This morning I received an email from our CEO, Ilene Rosoff asking me to let her know if I was available to process a wire transfer to a vendor. At first glance, everything about the email appeared to be legitimate. Ilene’s email address and image appeared in the header as it usually does, it addressed me by name and the signature included Ilene’s first and last name without any typos. Fortunately there were a couple of clues that made me realize this was a spoofed email and not really from Ilene.
The first give-away was the tone and subject of the email. Ilene would never send an email like this without including more information and the request was really out of the ordinary for our day to day business. To confirm my suspicions that this was a spoofed email, I looked at the footer my spam filter, Reflexions, applied to the email. Although it was passed into my inbox, Reflexions clearly shows that the sender was not Ilene but was really sent from another email address.
If you don’t have Reflexions or a spam filtering program that appends this information to your emails, you can view the email message headers by opening the email, clicking on the File tab and then clicking on properties. The headers will appear in the Internet headers box and shows that the sender wasn’t Ilene. It was really sent from another email address.

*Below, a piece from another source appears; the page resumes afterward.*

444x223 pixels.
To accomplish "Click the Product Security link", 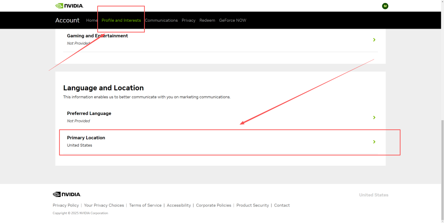I will pos(252,205).
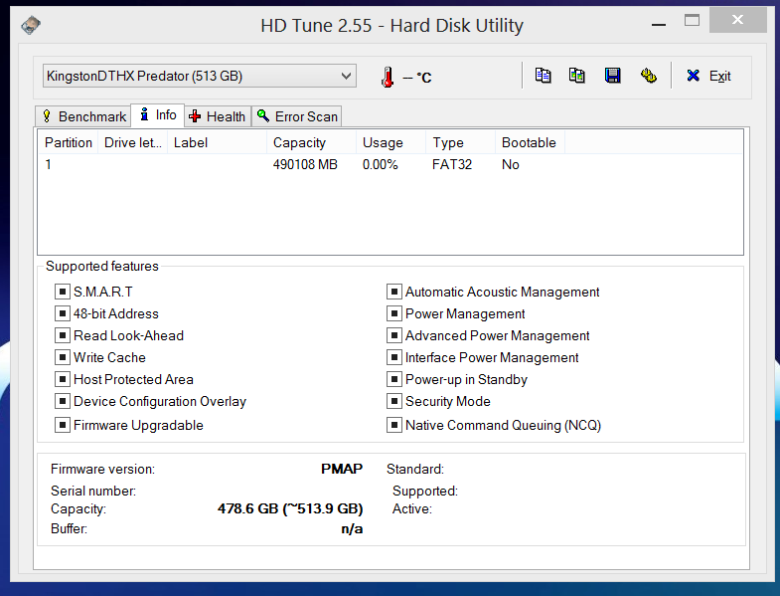Toggle the Power Management checkbox

point(394,314)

What was interesting about this email was it didn’t contain any links or attachments. We’ve all heard about malware launching when you click on something you shouldn’t in an email from an untrusted source. What was the spoofer hoping to accomplish with this email? I did a little research and found that receiving an email like this isn’t that unusual. The cyber criminals search out company employees who have some access to a company’s finances. They send an email from a C level executive to make the request appear legitimate and if they receive a reply from the recipient, they send the instructions for the wire transfer. It may sound implausible that anyone would fall for this but this particular ploy has been around for years. If they weren’t having any success in stealing businesses’ money with this scam, they wouldn’t keep it up.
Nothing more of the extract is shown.